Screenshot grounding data
'''

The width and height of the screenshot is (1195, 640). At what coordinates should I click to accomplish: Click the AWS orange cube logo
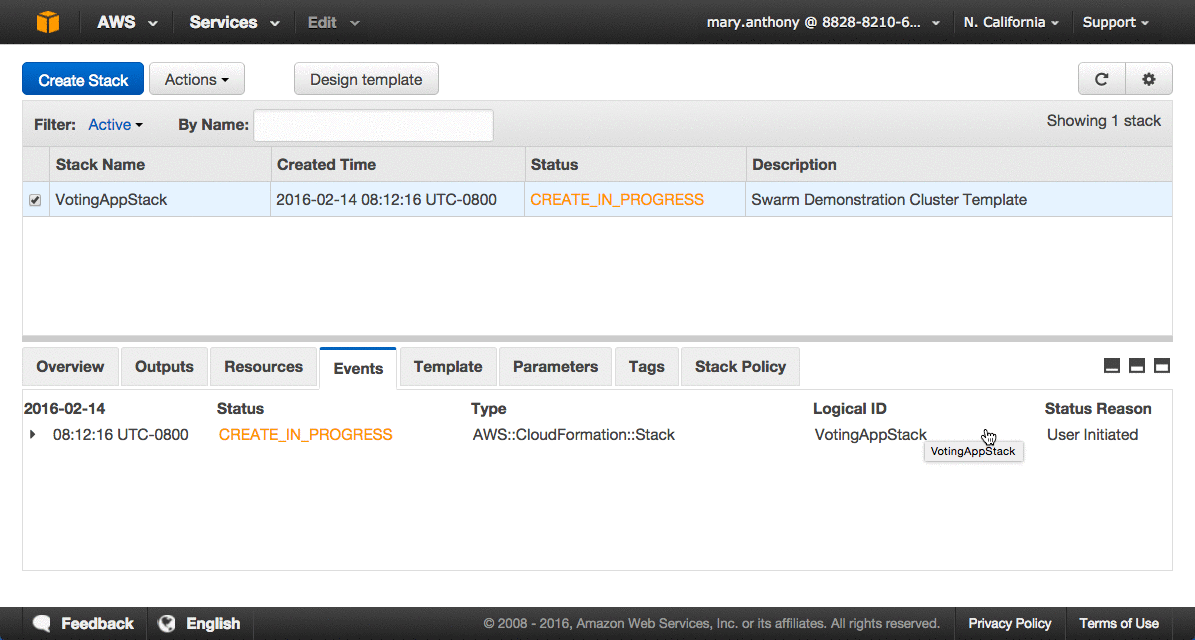(47, 22)
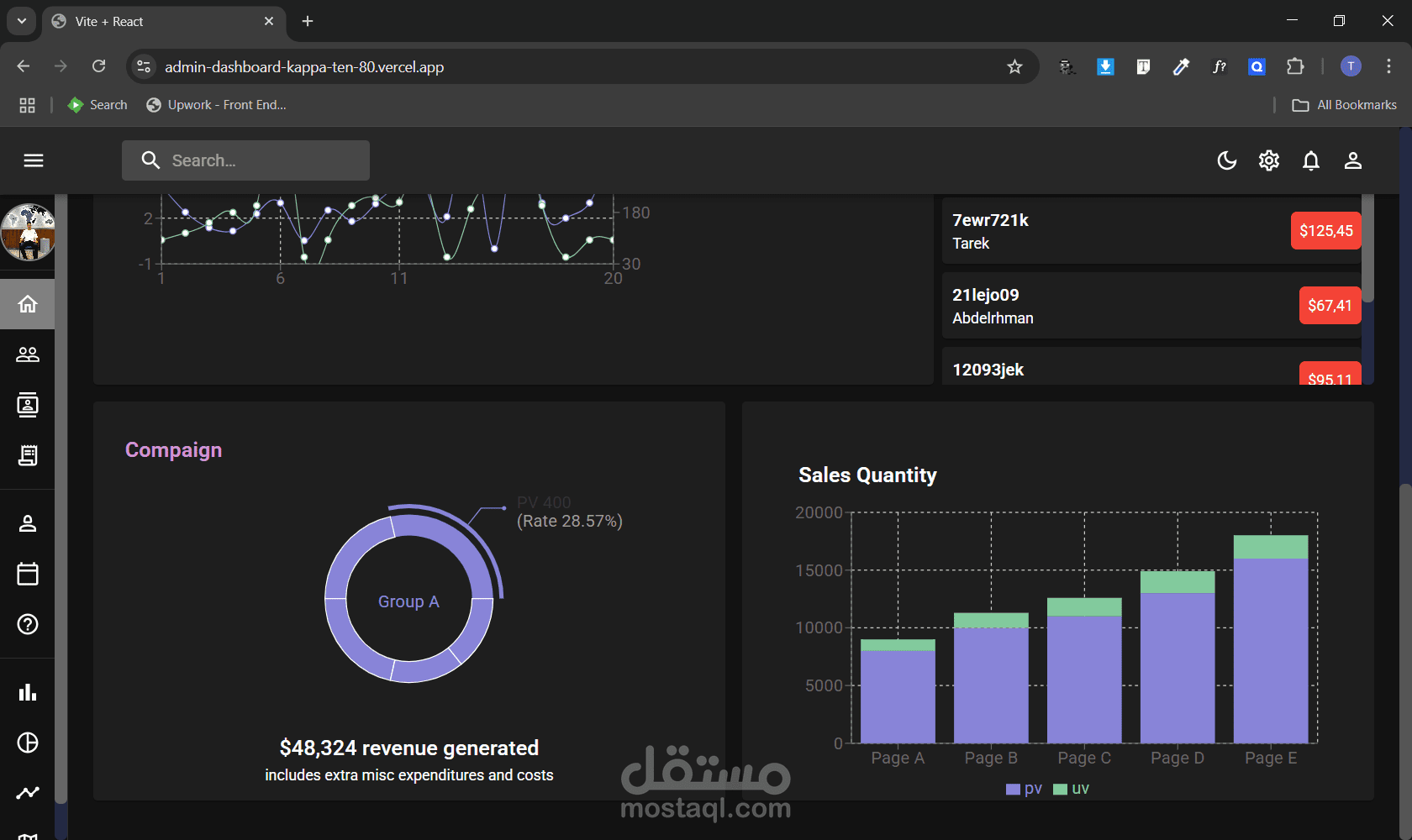
Task: Open pie chart icon in sidebar
Action: pyautogui.click(x=28, y=743)
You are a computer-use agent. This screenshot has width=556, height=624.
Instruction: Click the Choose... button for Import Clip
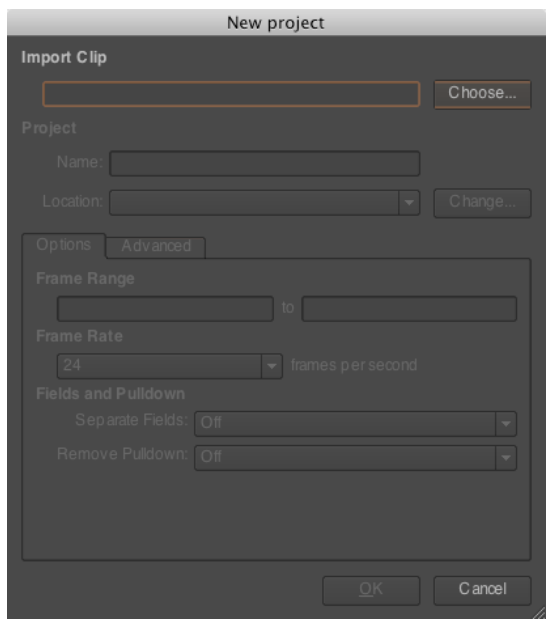(x=482, y=94)
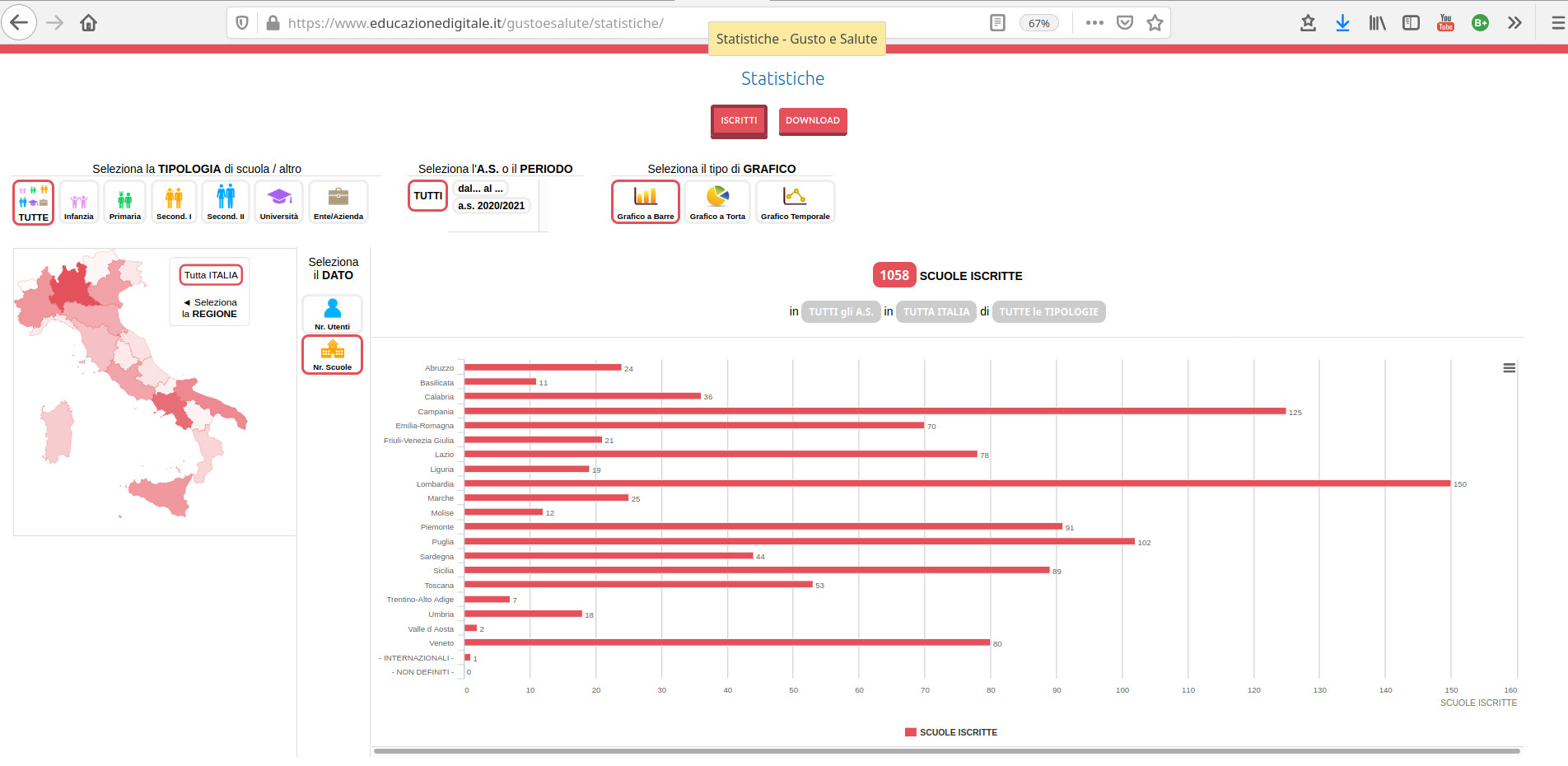Switch to Grafico Temporale line chart
The width and height of the screenshot is (1568, 766).
(795, 202)
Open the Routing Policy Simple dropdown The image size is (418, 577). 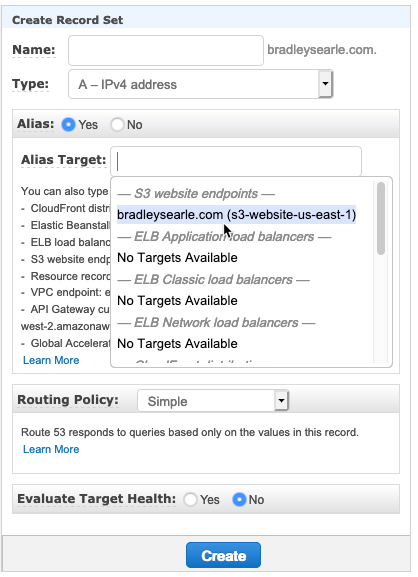coord(213,400)
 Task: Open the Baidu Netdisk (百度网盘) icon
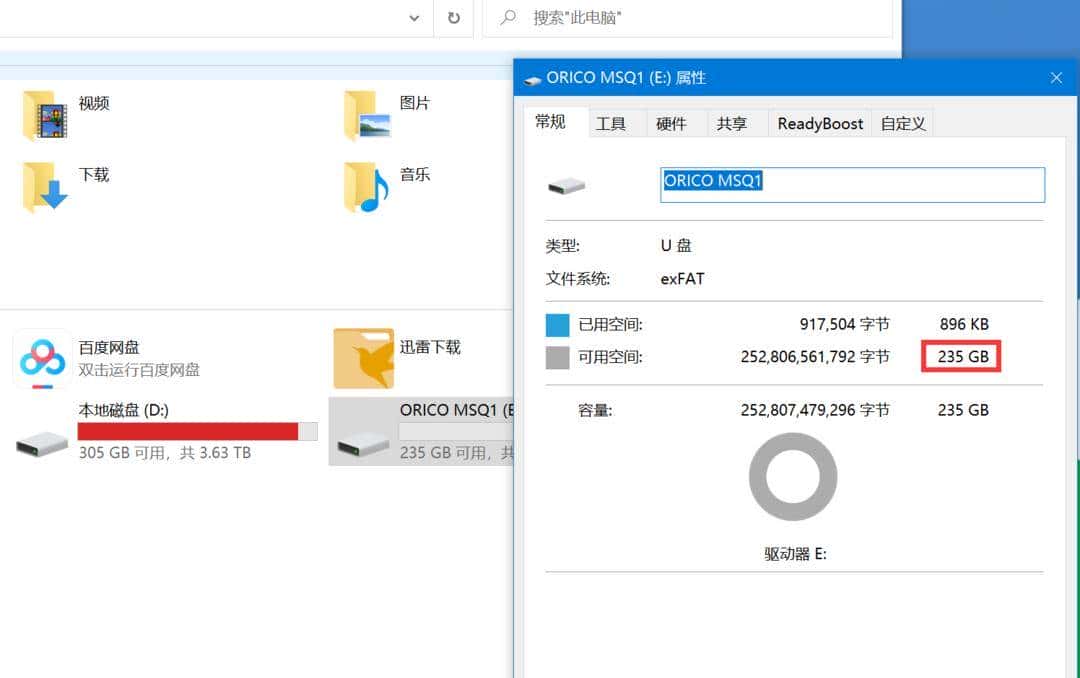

'''

#### Exercise aim
Return only the lines running from the top of the data to the line that holds "You are a computer-use". Include both of those lines, but skip the pictures.

#### Solution to the problem
The width and height of the screenshot is (1195, 640). At what coordinates should I click to accomplish: Click the AWS orange cube logo
(47, 22)
Task: Open pie chart icon in sidebar
Action: pyautogui.click(x=28, y=743)
You are a computer-use agent. This screenshot has width=556, height=624.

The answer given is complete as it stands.